What Happened
OpenAI published a 13-page policy document outlining what Sam Altman calls a "new social contract" for a world reshaped by superintelligence. The proposals include taxing AI-driven corporate profits, creating a sovereign wealth fund that pays dividends to every American (modeled on Alaska's oil fund), legislating a 4-day workweek, guaranteeing a "Right to AI" access, and building containment protocols for autonomous AI systems that can't be shut off.
Altman told Axios this transition toward superintelligence has already begun. The document is notable because the CEO of an $852 billion company is publicly asking governments to prepare for a future where his own technology disrupts the broader economy. Whether or not any of these proposals become law, the signal is clear: OpenAI believes the displacement of knowledge workers and entire job categories is not a distant scenario — it's a current one.
For solo builders, this isn't abstract politics. It's a map of where leverage is shifting and how fast.
The Solo Builder Playbook
Step 1: Audit Your Skill Stack Against Automation Risk (60 minutes)
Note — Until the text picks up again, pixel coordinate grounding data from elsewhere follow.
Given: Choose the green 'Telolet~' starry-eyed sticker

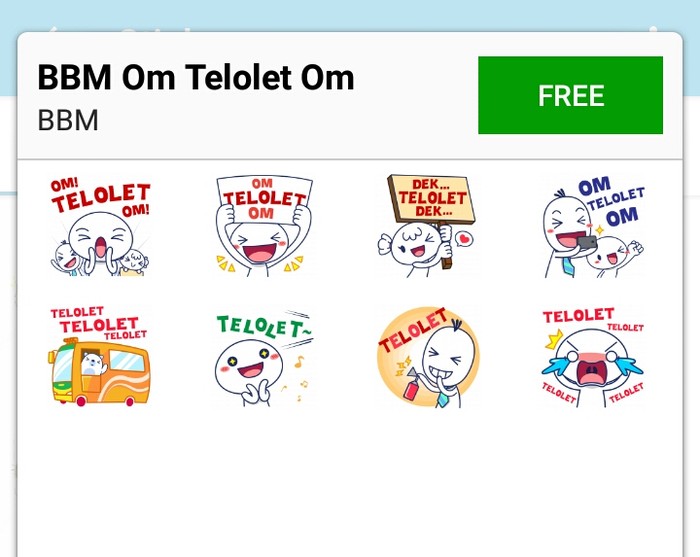Looking at the screenshot, I should [x=264, y=357].
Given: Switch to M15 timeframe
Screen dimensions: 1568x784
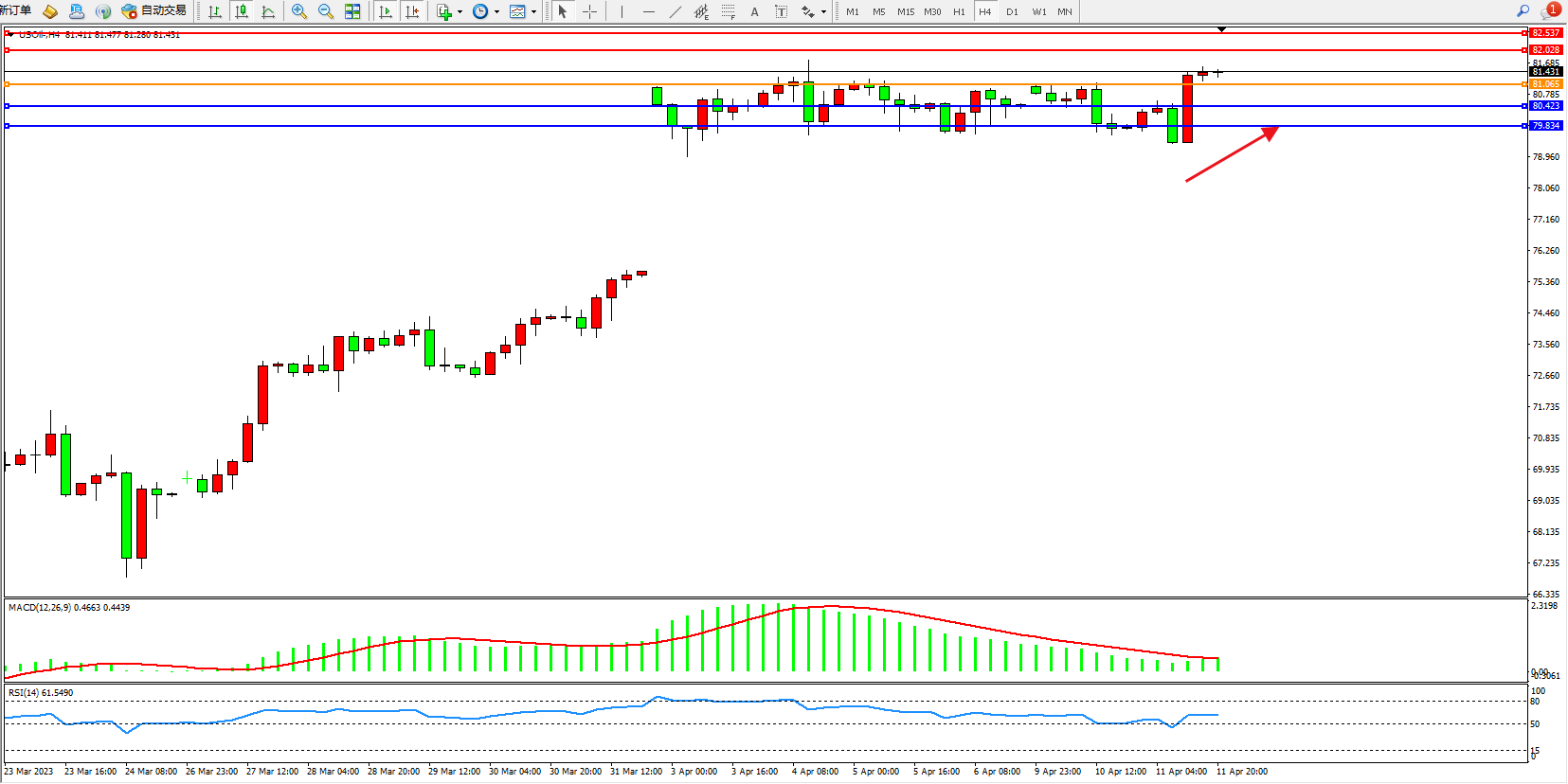Looking at the screenshot, I should 906,11.
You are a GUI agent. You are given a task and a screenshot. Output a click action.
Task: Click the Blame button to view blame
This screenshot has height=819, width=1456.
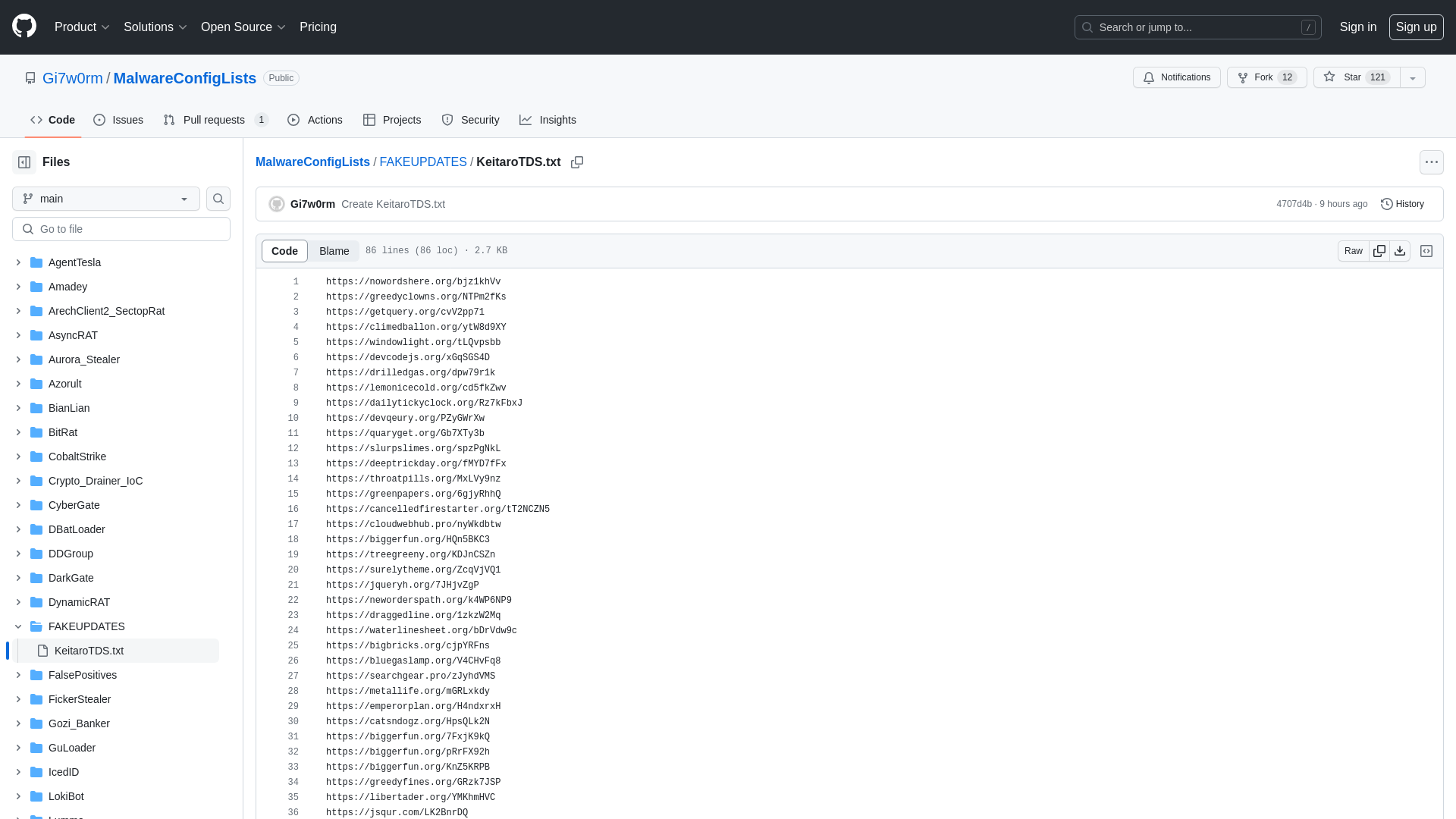(334, 251)

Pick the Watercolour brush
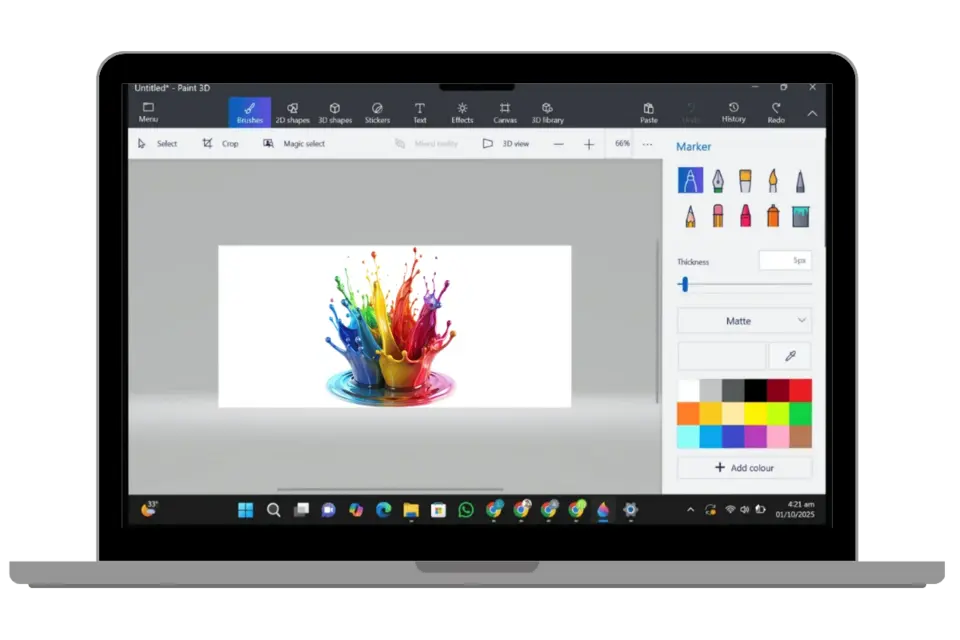pyautogui.click(x=772, y=180)
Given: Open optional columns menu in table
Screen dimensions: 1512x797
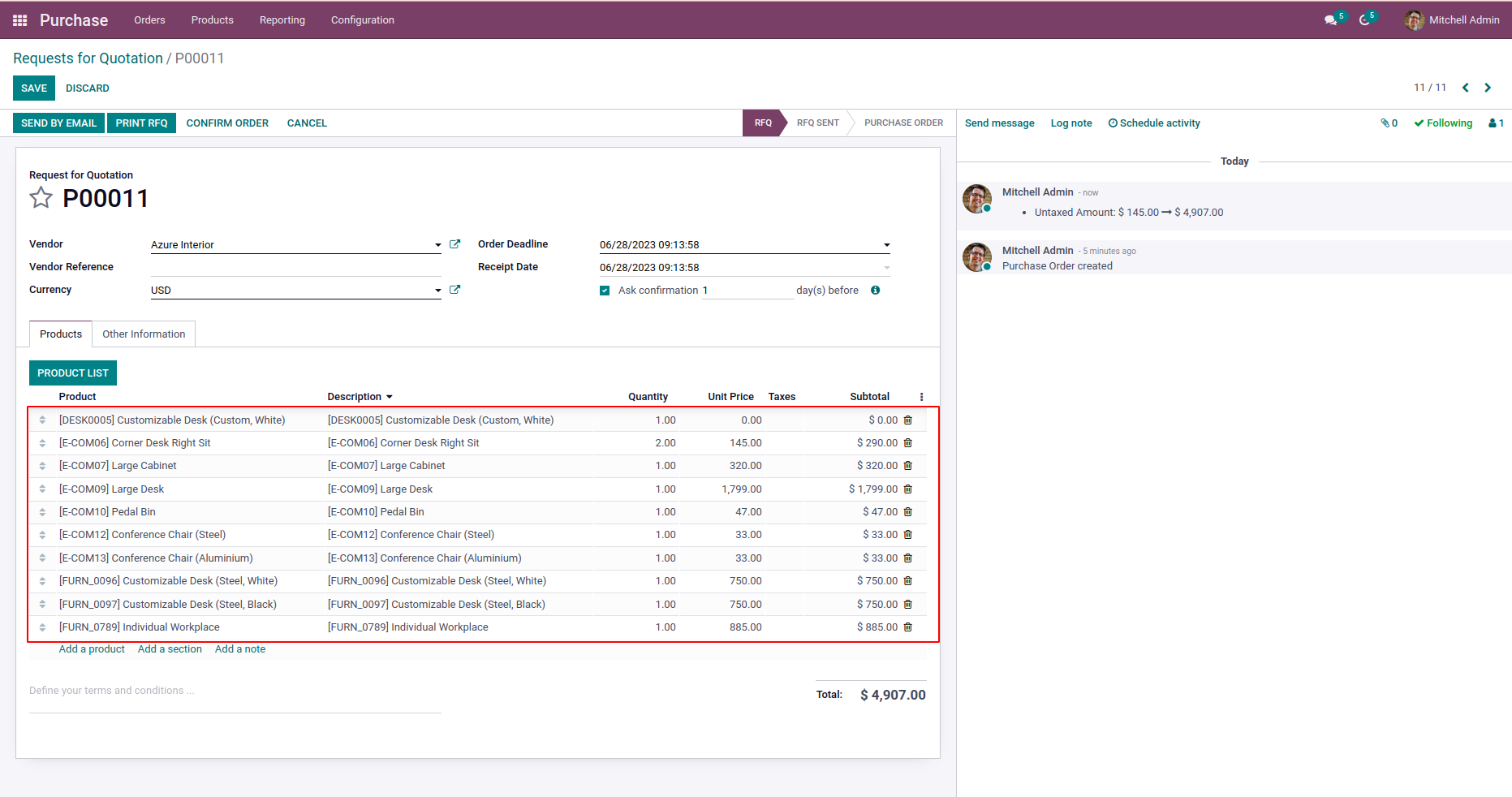Looking at the screenshot, I should click(x=921, y=397).
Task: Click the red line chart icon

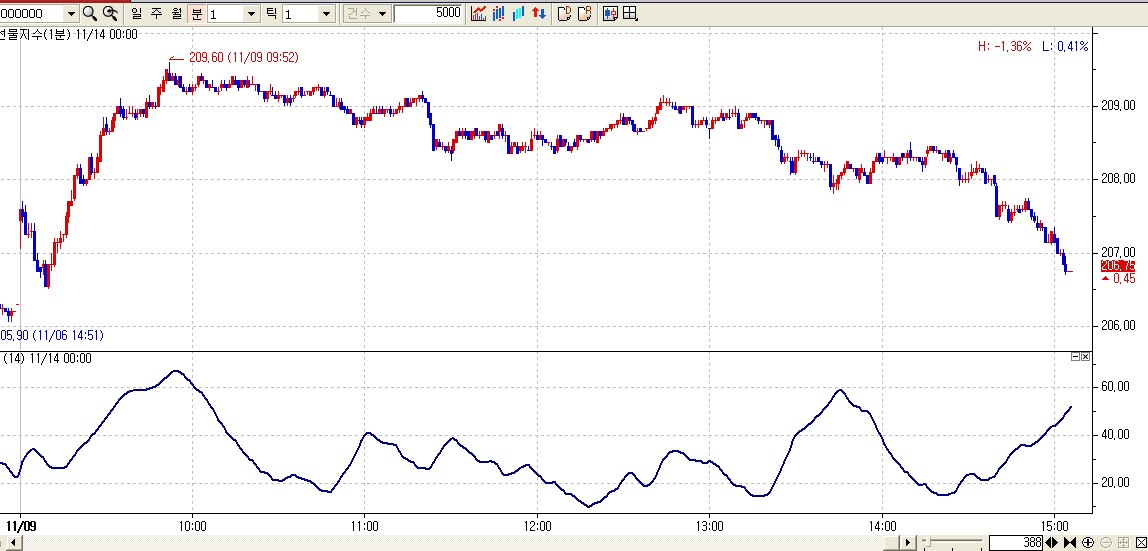Action: pyautogui.click(x=479, y=13)
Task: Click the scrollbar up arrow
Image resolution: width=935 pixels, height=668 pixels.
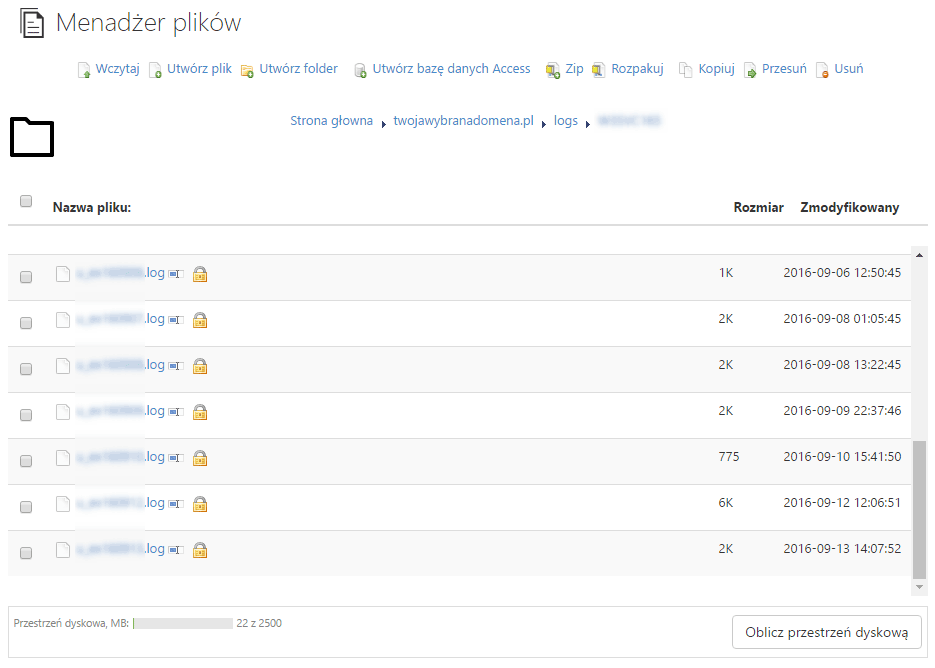Action: pos(919,255)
Before optimizing your workflow, know what's actually at risk. Use these tools to assess exposure:
- Perplexity Pro ($20/mo) — Run a prompt like: "Which tasks in [your role] are most likely to be automated by AI agents in the next 24 months? Give specific examples." Use the research mode for sourced answers.
- Claude Sonnet via claude.ai (free tier) — Paste your current service offerings or job description and ask: "Rank these by automation vulnerability on a scale of 1-10 with reasoning."
Time estimate: 60 minutes. Output: a prioritized list of what to protect, automate yourself, or double down on.
Step 2: Build Your "AI Leverage" Layer Now
The policy document implies AI access will eventually be democratized. Right now, early adopters still have a 12-24 month edge. Use it:
- Cursor Pro ($20/mo) — If you build any software product, this is non-negotiable. Set up a project with your codebase and use the agent mode to ship features 3-5x faster than a funded competitor paying $150k/yr for a developer.
- Make.com (free tier up to 1,000 ops/mo) — Automate your client delivery pipeline. Example workflow: new Typeform submission → Claude API summarizes requirements → Notion page created → Slack notification sent. Setup: 2 hours. Ongoing time saved: 3-4 hours/week.
- Claude API (~$0.003/1k tokens for Haiku, ~$0.015 for Sonnet) — Build lightweight internal tools that replace $50-200/mo SaaS subscriptions. A custom proposal generator or client intake summarizer costs under $5/mo at typical solo usage.
Step 3: Productize Before the Window Closes
Altman's framing suggests a future where AI capabilities are more evenly distributed. The competitive window for solopreneurs who move now is real but finite. Use Bolt.new (free tier available) to prototype a productized version of your most repeatable service in a weekend. Then validate with a landing page built in Framer (free tier) before writing a single line of backend code.
Total setup cost: $40-60/mo across tools. Time to first prototype: one weekend.
Why This Changes the Game for Indie Builders
The framing in OpenAI's document — taxing robot labor, wealth redistribution, 4-day workweeks — is aimed at employees and policymakers. But solo builders sit in a different position entirely.
When a large company automates a department, it captures the savings as margin. When a solopreneur automates their own workflow, they capture it as time and capacity — which translates directly into more clients, higher-margin products, or simply working less while earning the same.
The "Right to AI" proposal in the document acknowledges that access to these tools is becoming a baseline economic right, not a luxury. That means the current gap between AI-fluent builders and everyone else will narrow — but right now, that gap is enormous. A one-person consultancy using Claude for research, Cursor for code, and Make for automation is genuinely outcompeting 5-person agencies that haven't restructured their workflows.
The deeper implication: if Altman is right that superintelligence disruption has already started, the solopreneurs who survive and grow are those who treat AI as infrastructure — not a productivity hack, but the core operational layer of their business. Every week you delay building that layer is a week a competitor doesn't.
The policy debate will take years. Your workflow decisions happen this week.
Your Move This Week
Pick one repeatable task you do manually at least three times per week — client intake, research summaries, proposal drafts, status updates. This week, build a single Make.com automation or Claude Projects workflow that handles the first draft of that task automatically.
Timebox it to 3 hours maximum. Use Make.com's free tier and Claude's free tier to test. If it saves you 30+ minutes per week, pay for the upgrade. If it doesn't, kill it and try the next task on your list.
Expected outcome: one automated workflow live by Friday, 2-4 hours/week reclaimed within 30 days.